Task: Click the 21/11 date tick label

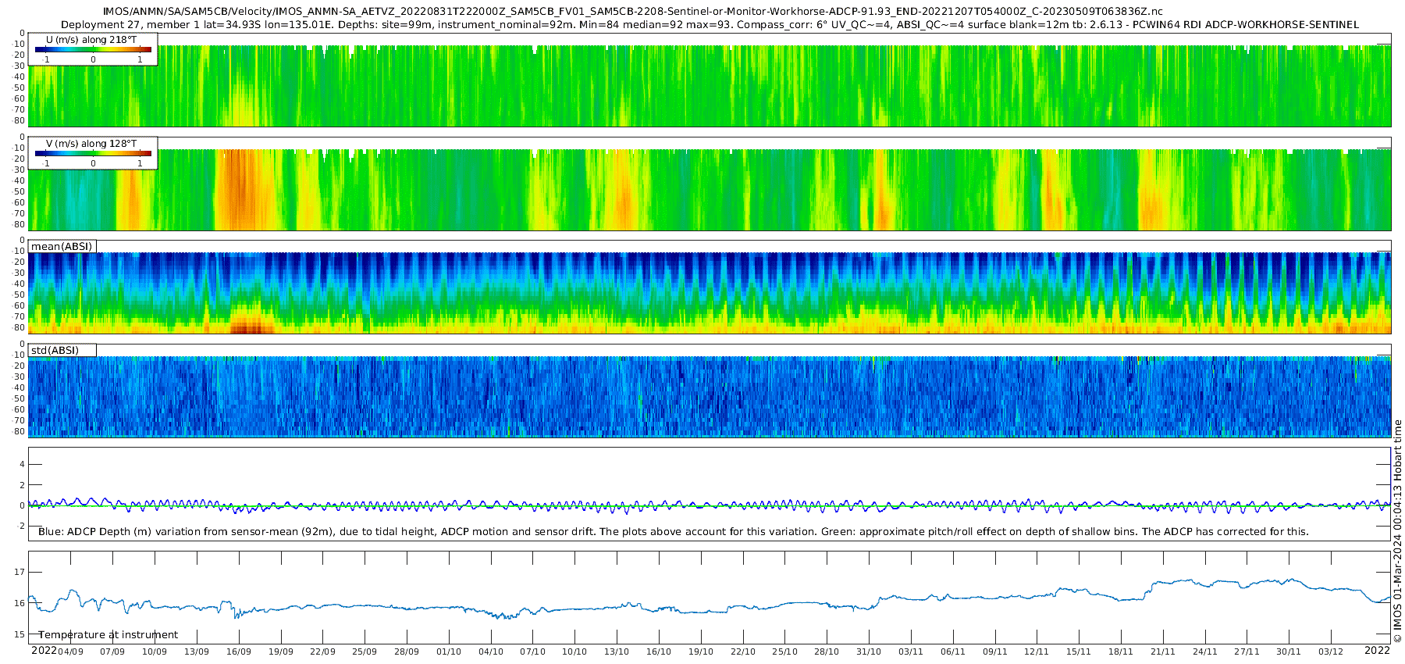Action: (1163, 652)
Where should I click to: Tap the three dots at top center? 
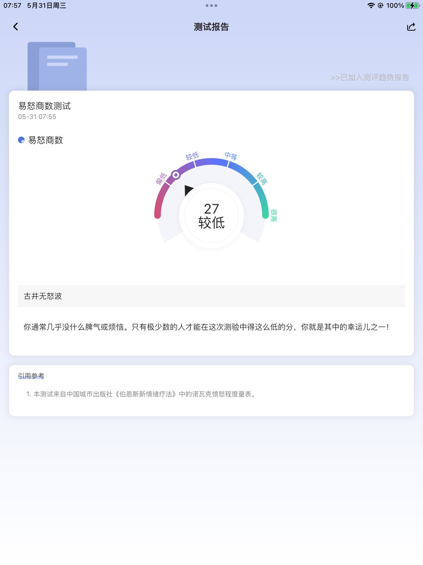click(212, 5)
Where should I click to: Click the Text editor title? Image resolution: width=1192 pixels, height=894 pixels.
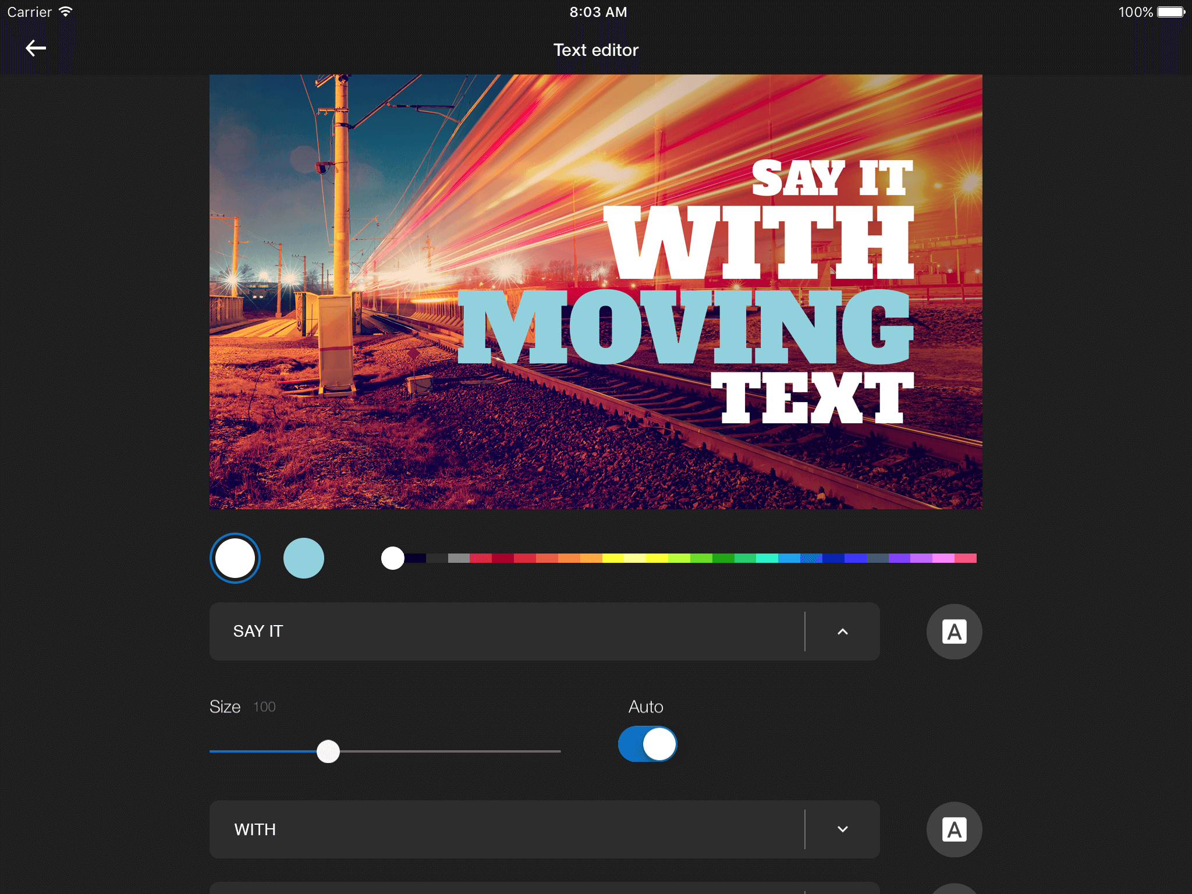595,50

—————

What is asked:
Please extract every one of the lines above verbatim, leaving the pictures out.

In response:
Task: Click the 21/11 date tick label

Action: (1163, 652)
Where should I click to: Tap the three dots at top center? 
click(212, 5)
Where should I click to: Click the Text editor title? Image resolution: width=1192 pixels, height=894 pixels.
595,50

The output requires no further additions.